What to work on:
Please return all lines in the listing holding the word "will".

========================================================================

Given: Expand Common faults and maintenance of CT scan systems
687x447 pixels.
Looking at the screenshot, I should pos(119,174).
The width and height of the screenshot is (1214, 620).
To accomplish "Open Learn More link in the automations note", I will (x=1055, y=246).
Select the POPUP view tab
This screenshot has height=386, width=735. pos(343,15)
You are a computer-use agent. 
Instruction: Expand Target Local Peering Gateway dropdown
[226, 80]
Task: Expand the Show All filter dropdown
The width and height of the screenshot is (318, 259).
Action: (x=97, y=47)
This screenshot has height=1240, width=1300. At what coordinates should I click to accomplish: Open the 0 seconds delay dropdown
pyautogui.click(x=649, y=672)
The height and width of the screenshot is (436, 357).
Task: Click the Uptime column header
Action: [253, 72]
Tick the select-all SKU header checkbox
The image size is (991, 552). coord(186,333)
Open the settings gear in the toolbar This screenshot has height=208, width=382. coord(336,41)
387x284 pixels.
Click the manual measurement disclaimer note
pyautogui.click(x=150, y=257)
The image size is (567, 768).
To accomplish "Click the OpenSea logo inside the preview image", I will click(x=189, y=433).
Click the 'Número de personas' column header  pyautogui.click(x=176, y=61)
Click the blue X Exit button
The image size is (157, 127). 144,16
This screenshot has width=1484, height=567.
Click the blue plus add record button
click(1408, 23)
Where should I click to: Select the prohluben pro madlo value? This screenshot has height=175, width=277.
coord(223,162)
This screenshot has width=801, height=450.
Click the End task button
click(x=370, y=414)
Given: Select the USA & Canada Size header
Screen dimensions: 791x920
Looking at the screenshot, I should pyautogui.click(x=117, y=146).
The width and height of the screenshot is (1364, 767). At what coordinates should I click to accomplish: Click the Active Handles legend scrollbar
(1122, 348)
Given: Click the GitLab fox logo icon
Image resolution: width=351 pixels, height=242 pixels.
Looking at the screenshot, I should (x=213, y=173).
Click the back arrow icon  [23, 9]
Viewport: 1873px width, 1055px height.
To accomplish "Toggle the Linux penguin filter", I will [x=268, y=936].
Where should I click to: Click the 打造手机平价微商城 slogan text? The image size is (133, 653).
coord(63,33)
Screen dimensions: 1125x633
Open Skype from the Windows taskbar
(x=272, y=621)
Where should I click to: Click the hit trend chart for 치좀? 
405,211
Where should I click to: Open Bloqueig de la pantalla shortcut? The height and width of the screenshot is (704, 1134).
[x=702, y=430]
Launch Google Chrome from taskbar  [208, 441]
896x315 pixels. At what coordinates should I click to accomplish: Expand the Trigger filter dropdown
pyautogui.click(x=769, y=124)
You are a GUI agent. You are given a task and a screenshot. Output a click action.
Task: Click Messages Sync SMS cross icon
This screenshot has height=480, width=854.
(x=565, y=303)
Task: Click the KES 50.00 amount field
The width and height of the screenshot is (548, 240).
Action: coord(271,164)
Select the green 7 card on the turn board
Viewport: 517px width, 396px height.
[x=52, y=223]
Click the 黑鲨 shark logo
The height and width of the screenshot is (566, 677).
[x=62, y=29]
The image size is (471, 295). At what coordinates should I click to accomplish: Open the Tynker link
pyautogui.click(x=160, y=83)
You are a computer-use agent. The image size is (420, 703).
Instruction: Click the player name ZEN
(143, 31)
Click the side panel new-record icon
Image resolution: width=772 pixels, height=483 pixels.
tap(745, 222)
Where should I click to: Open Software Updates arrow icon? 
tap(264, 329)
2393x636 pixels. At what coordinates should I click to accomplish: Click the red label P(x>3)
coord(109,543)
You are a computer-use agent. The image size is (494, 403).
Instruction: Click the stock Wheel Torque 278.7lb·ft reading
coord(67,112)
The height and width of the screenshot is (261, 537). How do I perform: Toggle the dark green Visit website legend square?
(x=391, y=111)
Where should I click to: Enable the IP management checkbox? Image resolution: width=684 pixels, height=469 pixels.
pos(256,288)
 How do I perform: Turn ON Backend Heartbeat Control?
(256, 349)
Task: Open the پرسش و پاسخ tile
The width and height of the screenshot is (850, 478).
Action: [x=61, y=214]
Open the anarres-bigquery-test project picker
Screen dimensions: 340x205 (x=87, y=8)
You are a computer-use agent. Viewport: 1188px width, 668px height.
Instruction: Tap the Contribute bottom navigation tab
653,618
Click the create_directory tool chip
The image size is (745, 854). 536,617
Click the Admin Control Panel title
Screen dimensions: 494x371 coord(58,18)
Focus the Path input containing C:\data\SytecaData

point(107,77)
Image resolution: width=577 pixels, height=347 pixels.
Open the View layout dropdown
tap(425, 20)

========================================================================

Answer to this task:
To accomplish "Open Learn More link in the automations note", I will (x=1055, y=246).
To accomplish "Click the OpenSea logo inside the preview image", I will click(x=189, y=433).
To accomplish "Toggle the Linux penguin filter", I will [x=268, y=936].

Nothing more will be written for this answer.